You treat it as an arrangement where some capacitors are in series, and some are in parallel, and you combine what you can, then combine that result with others, and continue in this fashion. You are determining the equivalent capacitance. Resistance is absent from this picture.

Note: you have a capacitor mistakenly labelled in μH and another in μV.
 
NascentOxygen said:
You treat it as an arrangement where some capacitors are in series, and some are in parallel, and you combine what you can, then combine that result with others, and continue in this fashion. You are determining the equivalent capacitance. Resistance is absent from this picture.
Sorry that was a typo in my post. Meant to say capacitance.

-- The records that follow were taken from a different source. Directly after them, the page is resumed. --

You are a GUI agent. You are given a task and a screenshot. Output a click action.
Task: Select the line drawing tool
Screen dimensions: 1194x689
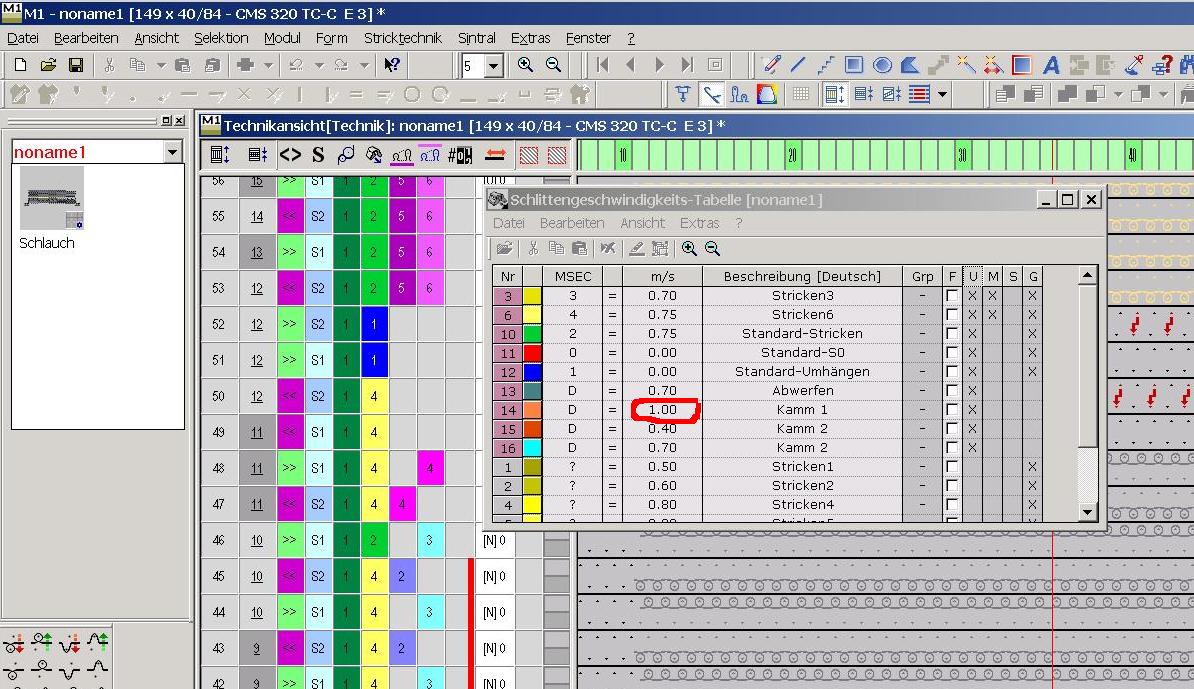click(x=798, y=65)

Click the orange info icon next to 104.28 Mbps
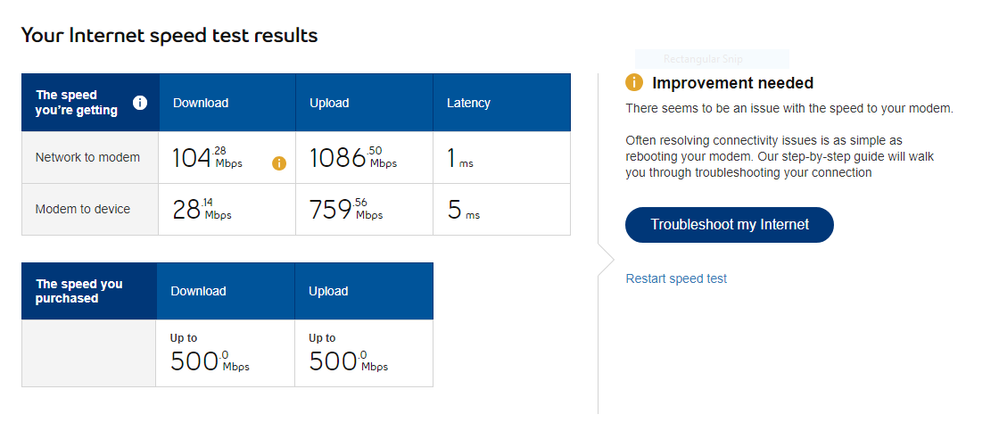[x=279, y=163]
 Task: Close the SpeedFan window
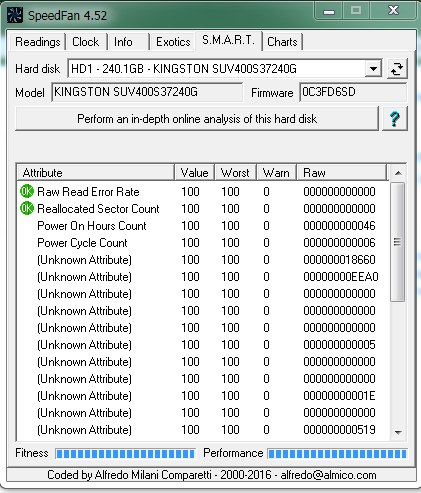pos(393,11)
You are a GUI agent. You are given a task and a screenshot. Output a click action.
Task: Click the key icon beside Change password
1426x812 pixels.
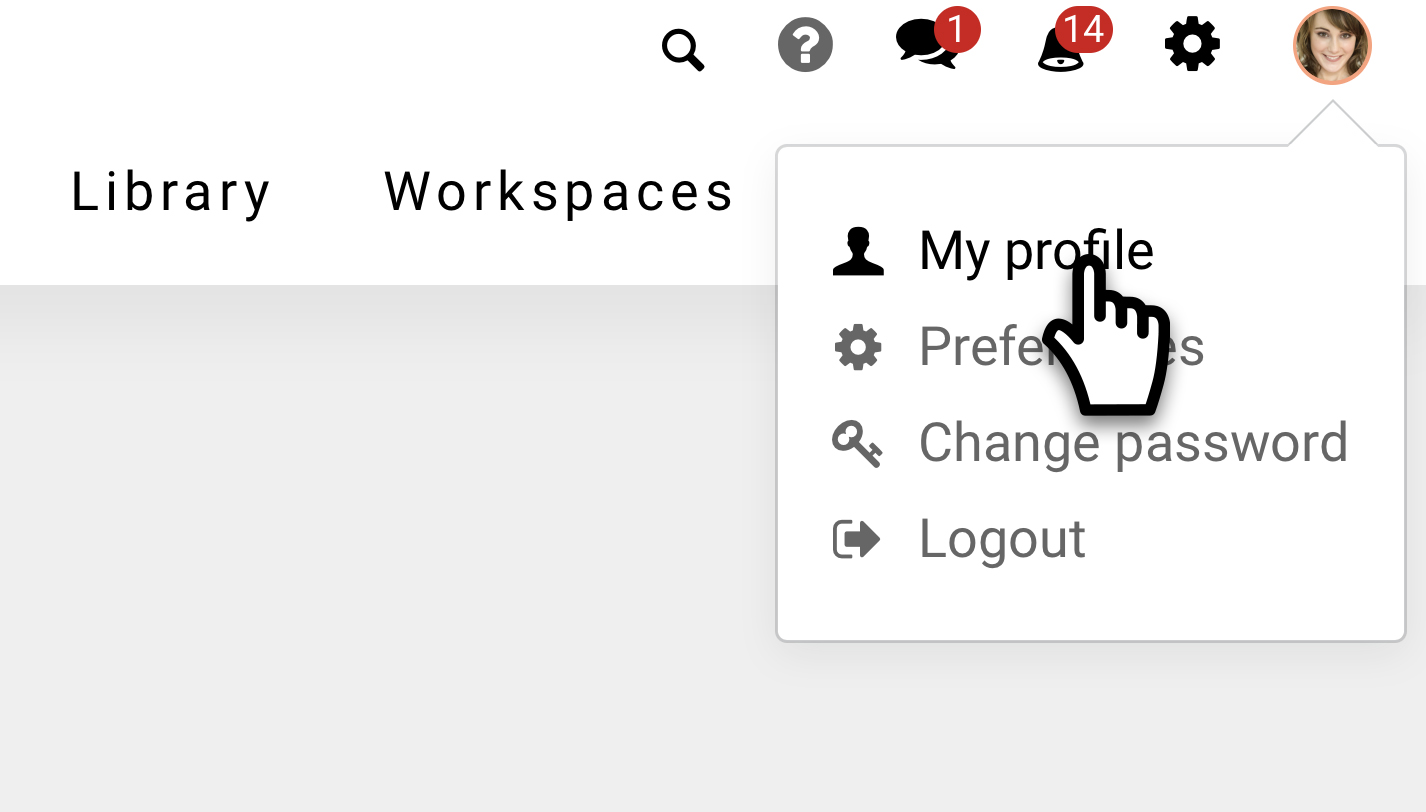tap(857, 443)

Note: you have a capacitor mistakenly labelled in μH and another in μV.
Also, that is how the problem was given. I am not sure if that is a mistake or meant to be there. But then again, inductors have a different symbol, so I guess that needs to be changed. Also, what is the point of telling me all the voltages across those capacitors? Will I need that to find the voltage later? Or do I find the voltage using only the equivalent capacitance?
 
The voltage seen at the terminals is a separate problem; you could do it first, or leave it till later.
 
NascentOxygen said:
The voltage seen at the terminals is a separate problem; you could do it first, or leave it till later.
Ok, I'll try both and see if I can get it.
 
NascentOxygen said:
The voltage seen at the terminals is a separate problem; you could do it first, or leave it till later.
I got 16.3 uF for my equivalent capacitance. I'm not sure how I can find the voltage using that though. I'm not sure how to do it separately either
 
To find the total voltage, work your way around from one terminal to the other, adding up voltages as you go.
 
NascentOxygen said:
To find the total voltage, work your way around from one terminal to the other, adding up voltages as you go.
Is that how you add voltages? What if you reach a junction with voltages? How would you treat that? Also, it looks like some of the capacitors were not labeled with a voltage, like 5uF and 24uF. Should I just ignore those or is there a way to find the voltages across those capacitors?
 
  • #10
Marcin H said:
Is that how you add voltages?
Yes. In any loop, the net addition of voltages should be 0. This is according to KVL.
Marcin H said:
. Should I just ignore those or is there a way to find the voltages across those capacitors?
Think harder:wink:! There's a way and I'm pretty sure you'll see it if you looked at the arrangement carefully..
 
Last edited:
  • #11
cnh1995 said:
Think harder:wink:! There's a way and I'm pretty sure you'll see it if you looked at the arangement carefully..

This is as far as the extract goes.